According to Taste of Home, one of the best vanilla ice cream recipes uses just 4 ingredients: 2 cups heavy whipping cream, 2 cups half-and-half cream, 1 cup sugar, and 2 teaspoons vanilla extract. The total time required is 25 minutes, and it makes 1-1/4 quarts of ice cream. They recommend using high-fat milk like whole milk, heavy cream, or half-and-half to ensure a creamy texture, and suggest adding egg yolks, eggs, or cornstarch for a thicker consistency. The recipe can be made without an ice cream maker by pouring the mix into a chilled container, freezing it, and mixing it every 30 minutes until it reaches the desired creaminess.
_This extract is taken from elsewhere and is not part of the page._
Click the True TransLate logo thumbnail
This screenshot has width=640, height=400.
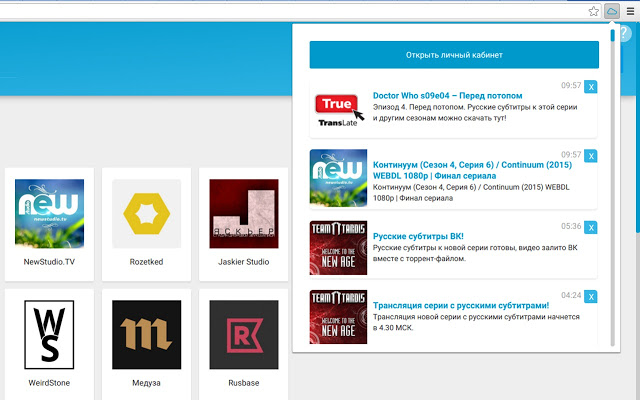[x=338, y=109]

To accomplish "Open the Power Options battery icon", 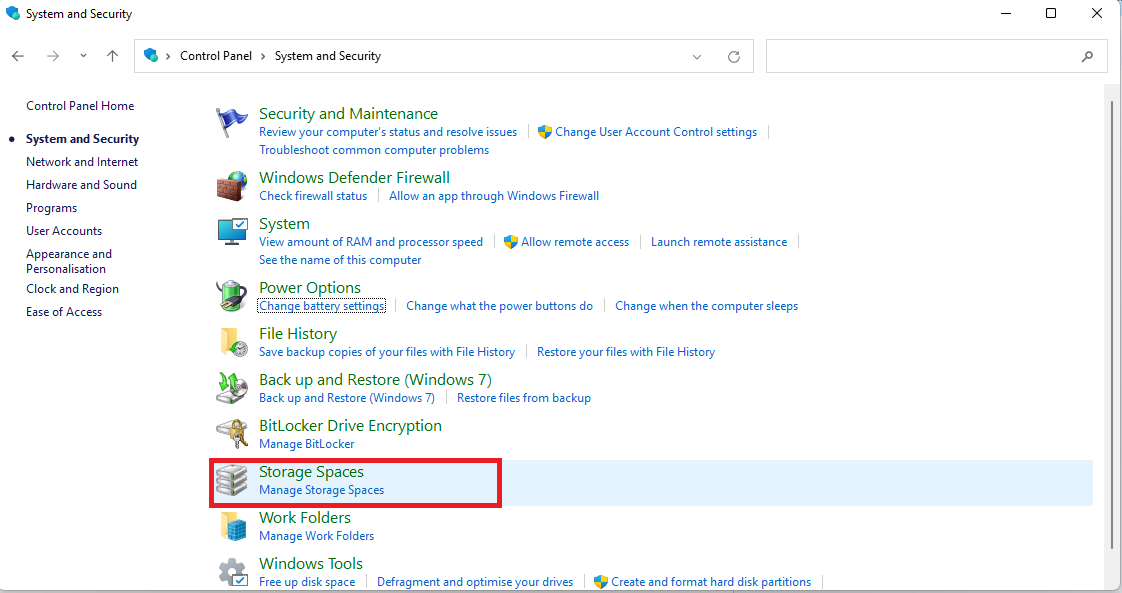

Salt and Straw's No-Egg Base and Vanilla Recipe

A Reddit user recommends Salt and Straw's no-egg base and vanilla recipe for its versatility and ease of use. They emphasize the importance of maintaining the fats-to-sugars ratio and freezing the cylinder for 15-20 hours between batches.

No-Churn Vanilla Ice Cream Recipe from Salt & Baker

Salt & Baker offers a homemade vanilla ice cream recipe that uses eggs and heavy cream to make a smooth, creamy custard. Vanilla extract is used for flavor, and vanilla bean paste can be used for a stronger flavor. The recipe requires an ice cream maker, takes about 4-5 minutes to beat the sugar and yolks, 10-15 minutes to cool the mixture over an ice bath, and several hours to freeze.

Wink Frozen Desserts' Step-by-Step Guide

Wink Frozen Desserts provides a step-by-step guide to making vanilla ice cream at home without a machine, using heavy cream, condensed milk, pure vanilla extract, and a pinch of salt. The ice cream needs to be frozen for at least six hours.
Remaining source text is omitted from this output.